● WHAT YOU NEED TO DO
From the listing below, return each line that includes "will".

# # #

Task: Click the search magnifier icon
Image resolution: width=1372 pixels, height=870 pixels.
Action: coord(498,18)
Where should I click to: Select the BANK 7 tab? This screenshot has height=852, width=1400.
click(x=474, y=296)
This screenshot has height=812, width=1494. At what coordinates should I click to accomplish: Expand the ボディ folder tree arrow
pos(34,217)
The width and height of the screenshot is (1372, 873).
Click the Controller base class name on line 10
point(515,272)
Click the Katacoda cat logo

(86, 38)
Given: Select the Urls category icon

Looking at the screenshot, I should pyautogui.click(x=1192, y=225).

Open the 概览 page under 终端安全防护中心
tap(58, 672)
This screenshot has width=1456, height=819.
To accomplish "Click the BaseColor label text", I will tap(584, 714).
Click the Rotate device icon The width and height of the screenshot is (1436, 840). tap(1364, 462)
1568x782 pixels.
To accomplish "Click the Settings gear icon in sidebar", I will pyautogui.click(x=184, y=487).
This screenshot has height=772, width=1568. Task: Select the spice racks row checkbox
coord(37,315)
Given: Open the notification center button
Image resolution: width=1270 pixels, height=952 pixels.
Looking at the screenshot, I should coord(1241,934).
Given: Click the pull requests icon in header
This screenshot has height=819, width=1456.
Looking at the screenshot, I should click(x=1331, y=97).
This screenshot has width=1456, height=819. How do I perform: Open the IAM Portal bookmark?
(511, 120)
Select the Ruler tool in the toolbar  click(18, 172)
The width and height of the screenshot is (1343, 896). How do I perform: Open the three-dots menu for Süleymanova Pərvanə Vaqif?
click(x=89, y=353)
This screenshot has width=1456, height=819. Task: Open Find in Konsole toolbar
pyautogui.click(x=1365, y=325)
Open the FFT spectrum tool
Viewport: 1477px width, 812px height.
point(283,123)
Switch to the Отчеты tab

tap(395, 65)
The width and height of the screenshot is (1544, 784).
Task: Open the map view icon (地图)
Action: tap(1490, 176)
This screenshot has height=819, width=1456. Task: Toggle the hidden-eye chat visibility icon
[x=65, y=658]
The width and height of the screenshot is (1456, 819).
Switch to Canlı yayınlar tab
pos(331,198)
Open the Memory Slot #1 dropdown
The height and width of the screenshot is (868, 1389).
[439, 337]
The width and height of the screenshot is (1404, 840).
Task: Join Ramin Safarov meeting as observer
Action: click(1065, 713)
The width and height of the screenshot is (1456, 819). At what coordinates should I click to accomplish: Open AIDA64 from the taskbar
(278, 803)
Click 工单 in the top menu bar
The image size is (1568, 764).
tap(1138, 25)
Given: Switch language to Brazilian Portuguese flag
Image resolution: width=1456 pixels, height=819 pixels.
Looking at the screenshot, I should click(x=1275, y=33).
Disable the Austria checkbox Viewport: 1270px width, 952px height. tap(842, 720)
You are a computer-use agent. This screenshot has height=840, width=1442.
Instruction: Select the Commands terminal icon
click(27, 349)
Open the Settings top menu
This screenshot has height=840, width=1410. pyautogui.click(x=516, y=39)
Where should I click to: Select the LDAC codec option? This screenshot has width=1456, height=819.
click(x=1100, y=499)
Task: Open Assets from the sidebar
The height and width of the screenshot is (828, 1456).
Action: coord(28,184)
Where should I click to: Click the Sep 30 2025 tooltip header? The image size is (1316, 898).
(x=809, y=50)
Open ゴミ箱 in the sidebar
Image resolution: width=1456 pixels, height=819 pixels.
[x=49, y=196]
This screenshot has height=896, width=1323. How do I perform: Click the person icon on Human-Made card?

# # #

● FINAL ANSWER
To accomplish "Click the BaseColor label text", I will tap(584, 714).
To accomplish "Click the Settings gear icon in sidebar", I will pyautogui.click(x=184, y=487).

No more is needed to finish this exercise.